The writer of the Jazz Age got expelled from school at 16, then advanced to Princeton, where he got bad grades but made a good showing in campus theatrics.

His story, along with those of other academic failures, served to a degree as anesthetic. In the aftermath of my sad revelation I went to the The Strand, a Manhattan store containing 18 miles of books. I bought a T-shirt of The Great Gatsby, with Daisy Buchanan's eyes blinking out of a blue background. Like me, she happened to be crying.

If anyone deserves to spell "physics" with an "F," I do. Sitting on the steps I wondered: Since I had so much time to avoid my homework, why did I not take opportunity to preorder some sackcloth in size 6?

My educators, among them the deep-hearted Dr. Gene Edward Veith, with his doctrine of neighbor-love through the vocation of schoolwork, conveyed a deep sense of academic responsibility to me. Good ethic, I hear (and believe), would have made up for my scientific deficiency.

"What have you been doing all afternoon?" my mother asked me during finals week.

"Writing," I said.

"How do you justify that?"

I can't. I hunt the Muse with a sword and pistol and hope that words will flood for me in a magic midnight. How little that seems to have to do with microfarads.

But negligence matters in the kingdom of heaven. It is right that heaven's rumblings-in the form of conscience-rattle downward to my kingdom of one. In believing this I resign my right to shirk obligation in favor of mad creative midnights.

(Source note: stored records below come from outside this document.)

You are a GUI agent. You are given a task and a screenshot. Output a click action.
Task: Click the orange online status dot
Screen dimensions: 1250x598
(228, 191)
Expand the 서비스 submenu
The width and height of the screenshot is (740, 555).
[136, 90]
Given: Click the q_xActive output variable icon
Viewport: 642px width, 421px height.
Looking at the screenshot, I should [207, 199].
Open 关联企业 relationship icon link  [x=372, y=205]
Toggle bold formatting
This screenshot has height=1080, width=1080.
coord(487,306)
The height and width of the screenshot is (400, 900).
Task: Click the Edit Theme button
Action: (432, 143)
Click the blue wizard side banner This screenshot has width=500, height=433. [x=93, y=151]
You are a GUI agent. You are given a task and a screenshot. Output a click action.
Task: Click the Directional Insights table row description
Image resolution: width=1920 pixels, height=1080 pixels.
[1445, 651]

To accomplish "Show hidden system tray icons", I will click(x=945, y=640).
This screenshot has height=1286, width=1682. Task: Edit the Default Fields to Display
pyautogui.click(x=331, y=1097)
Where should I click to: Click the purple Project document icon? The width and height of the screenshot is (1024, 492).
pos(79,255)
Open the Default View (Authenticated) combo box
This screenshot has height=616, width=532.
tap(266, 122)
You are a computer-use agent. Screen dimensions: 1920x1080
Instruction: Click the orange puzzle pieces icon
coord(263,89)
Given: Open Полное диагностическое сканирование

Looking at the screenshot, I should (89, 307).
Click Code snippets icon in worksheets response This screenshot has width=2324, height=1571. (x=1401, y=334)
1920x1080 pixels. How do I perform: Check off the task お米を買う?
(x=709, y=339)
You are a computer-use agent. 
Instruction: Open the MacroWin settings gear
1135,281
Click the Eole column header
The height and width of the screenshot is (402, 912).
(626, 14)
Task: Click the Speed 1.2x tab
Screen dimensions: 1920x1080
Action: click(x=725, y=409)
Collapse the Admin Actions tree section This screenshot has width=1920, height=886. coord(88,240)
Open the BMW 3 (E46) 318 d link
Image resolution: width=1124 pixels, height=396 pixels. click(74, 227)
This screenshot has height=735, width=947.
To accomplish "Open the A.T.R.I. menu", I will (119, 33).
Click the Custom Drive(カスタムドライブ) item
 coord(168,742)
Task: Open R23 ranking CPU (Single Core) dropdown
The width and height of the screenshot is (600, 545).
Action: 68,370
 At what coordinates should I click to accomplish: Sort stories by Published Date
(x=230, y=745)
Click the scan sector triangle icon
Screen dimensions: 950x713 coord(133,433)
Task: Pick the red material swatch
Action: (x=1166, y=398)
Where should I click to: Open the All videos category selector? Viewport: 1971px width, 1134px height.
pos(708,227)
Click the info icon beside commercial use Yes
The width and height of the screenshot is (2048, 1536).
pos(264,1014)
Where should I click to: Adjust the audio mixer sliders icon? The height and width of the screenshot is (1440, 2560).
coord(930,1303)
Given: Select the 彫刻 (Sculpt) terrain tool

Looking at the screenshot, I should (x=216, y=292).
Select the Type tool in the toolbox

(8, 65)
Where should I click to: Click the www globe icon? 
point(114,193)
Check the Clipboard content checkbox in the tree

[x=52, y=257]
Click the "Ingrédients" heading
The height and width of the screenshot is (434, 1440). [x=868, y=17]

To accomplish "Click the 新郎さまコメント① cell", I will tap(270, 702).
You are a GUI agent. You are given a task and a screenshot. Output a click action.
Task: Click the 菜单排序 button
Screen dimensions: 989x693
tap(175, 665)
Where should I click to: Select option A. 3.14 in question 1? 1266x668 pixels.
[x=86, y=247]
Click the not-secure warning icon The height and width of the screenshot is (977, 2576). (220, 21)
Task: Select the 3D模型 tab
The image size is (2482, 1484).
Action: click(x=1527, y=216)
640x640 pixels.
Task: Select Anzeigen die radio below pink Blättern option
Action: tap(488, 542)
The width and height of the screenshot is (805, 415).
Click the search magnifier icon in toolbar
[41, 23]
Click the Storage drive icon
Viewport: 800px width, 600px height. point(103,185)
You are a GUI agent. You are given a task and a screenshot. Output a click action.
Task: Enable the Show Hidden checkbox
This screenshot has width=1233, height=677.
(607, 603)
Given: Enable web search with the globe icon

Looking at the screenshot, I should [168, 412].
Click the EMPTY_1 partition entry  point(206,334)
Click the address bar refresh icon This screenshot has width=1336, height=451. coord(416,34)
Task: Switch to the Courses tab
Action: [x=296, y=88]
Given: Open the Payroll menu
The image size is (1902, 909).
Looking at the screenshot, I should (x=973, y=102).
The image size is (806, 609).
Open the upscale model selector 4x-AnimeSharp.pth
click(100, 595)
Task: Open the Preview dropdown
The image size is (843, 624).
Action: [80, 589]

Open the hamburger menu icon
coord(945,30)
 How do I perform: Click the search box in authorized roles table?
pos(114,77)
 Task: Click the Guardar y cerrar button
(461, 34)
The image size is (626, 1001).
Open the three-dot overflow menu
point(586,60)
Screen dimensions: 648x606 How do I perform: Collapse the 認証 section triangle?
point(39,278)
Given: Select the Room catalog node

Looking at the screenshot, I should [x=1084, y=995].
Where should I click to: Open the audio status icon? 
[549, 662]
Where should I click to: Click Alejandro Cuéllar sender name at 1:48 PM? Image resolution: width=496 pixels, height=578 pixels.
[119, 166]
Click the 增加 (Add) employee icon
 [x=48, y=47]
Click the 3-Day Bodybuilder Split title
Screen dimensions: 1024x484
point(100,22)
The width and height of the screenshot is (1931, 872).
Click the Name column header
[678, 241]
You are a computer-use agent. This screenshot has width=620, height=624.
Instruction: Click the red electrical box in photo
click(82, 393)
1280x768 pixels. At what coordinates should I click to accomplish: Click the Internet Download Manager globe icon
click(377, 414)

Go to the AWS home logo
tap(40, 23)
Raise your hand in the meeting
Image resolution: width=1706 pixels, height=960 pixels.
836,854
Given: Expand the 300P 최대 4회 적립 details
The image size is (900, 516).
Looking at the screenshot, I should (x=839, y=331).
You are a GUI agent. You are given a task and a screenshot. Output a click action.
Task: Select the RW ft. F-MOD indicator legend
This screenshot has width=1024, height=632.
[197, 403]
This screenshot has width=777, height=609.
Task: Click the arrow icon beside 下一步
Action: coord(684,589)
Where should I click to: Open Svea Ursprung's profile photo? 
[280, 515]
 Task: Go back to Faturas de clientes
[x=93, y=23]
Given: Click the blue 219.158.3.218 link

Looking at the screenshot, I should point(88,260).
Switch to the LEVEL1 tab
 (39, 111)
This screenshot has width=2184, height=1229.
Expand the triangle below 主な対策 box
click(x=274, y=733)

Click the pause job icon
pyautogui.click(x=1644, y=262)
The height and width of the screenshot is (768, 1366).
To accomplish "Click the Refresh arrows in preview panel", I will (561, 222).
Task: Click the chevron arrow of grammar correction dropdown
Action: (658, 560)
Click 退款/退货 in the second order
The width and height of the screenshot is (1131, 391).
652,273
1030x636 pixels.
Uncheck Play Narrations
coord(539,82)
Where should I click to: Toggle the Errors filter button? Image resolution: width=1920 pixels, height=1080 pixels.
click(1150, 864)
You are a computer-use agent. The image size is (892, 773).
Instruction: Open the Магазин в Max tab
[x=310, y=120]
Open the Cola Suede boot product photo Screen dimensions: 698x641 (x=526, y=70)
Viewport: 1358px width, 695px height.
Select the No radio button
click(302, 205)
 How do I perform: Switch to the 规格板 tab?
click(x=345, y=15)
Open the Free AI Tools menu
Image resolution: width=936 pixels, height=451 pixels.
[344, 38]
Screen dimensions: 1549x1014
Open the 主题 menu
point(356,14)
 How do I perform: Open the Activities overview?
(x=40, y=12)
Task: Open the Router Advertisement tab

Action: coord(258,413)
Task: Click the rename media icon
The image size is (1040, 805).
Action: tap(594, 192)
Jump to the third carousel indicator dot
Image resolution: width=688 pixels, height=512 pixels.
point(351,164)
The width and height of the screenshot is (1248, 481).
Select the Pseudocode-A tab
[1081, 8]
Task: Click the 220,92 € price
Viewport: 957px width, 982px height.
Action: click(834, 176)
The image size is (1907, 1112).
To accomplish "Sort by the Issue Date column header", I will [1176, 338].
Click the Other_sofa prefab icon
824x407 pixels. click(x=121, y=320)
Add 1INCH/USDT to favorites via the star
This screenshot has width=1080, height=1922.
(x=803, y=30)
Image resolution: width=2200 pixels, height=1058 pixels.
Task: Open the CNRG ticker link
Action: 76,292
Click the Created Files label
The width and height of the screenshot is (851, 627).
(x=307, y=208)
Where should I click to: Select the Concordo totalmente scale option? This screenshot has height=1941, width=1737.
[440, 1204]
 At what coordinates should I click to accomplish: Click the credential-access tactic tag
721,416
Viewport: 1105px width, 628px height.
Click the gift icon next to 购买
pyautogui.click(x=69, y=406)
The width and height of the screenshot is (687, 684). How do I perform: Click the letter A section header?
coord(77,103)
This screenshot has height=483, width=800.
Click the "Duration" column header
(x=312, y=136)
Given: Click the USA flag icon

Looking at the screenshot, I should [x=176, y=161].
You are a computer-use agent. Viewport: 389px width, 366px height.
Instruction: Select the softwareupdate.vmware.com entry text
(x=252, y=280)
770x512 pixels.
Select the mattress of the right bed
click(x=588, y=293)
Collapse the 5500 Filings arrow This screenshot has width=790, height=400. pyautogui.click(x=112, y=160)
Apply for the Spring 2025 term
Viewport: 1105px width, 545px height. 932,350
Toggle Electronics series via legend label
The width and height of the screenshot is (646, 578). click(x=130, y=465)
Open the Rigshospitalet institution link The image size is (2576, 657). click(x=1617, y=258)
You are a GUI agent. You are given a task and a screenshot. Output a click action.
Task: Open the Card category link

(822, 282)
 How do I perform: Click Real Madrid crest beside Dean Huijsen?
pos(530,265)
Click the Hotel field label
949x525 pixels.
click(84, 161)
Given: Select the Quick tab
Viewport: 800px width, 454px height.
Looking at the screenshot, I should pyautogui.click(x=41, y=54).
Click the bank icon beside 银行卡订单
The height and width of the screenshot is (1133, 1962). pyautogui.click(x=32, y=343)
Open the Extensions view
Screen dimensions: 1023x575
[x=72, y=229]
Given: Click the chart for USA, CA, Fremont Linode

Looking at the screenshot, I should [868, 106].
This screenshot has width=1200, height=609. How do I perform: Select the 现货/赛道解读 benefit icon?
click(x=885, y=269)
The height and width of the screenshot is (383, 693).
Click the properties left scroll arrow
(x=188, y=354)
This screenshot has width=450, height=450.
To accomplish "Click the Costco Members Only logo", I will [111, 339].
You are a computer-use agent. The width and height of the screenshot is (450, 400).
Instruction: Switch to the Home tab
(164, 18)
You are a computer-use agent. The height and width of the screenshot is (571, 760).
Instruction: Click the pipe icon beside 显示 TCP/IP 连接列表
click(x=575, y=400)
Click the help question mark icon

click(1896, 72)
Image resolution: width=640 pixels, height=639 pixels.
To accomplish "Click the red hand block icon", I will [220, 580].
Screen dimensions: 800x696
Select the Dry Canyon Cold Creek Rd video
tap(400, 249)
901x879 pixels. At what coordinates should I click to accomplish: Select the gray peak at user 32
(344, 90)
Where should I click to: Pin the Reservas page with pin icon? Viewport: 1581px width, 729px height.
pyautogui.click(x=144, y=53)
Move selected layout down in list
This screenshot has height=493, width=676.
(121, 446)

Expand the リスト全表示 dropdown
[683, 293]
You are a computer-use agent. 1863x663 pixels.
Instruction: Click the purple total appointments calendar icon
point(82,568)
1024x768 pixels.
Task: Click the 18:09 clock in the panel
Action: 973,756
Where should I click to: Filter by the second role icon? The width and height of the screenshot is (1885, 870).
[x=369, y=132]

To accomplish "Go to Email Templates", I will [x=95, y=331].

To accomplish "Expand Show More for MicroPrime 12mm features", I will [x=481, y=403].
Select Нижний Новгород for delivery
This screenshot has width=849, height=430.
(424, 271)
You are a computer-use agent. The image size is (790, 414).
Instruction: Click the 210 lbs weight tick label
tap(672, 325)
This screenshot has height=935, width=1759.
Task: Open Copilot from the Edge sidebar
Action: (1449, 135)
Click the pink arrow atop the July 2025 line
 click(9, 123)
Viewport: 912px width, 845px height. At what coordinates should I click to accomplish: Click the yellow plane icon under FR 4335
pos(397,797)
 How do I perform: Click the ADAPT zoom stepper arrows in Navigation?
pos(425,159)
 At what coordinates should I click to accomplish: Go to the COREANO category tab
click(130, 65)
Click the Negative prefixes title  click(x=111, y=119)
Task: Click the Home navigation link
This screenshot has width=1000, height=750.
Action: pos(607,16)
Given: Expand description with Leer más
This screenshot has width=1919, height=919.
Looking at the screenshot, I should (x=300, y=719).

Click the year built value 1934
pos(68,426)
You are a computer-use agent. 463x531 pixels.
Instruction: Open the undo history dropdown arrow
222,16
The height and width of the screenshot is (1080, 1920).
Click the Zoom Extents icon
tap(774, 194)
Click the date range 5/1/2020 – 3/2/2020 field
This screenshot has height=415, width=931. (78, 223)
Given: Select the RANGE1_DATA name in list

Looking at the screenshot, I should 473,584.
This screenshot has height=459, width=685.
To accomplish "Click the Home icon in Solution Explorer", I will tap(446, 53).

In philosophy they call my conduct akrasia: acting against one's own moral judgment. In the Bible Paul stamps it with a cry: "Wretched man that I am! Who will deliver me from this body of death?"

In the face of all this moaning I continue to hope that from dirt, flowers spring.

My mother, who celebrates when somebody in the household breaks a dish (to remind us that life is about people, not dishes), forbears. She says, "I don't know what God is teaching you."

Chelsea Boes
Chelsea Boes

Chelsea is an editorial assistant for God’s World News. She graduated from Patrick Henry College with a degree in literature. Follow Chelsea on Twitter @ckboes.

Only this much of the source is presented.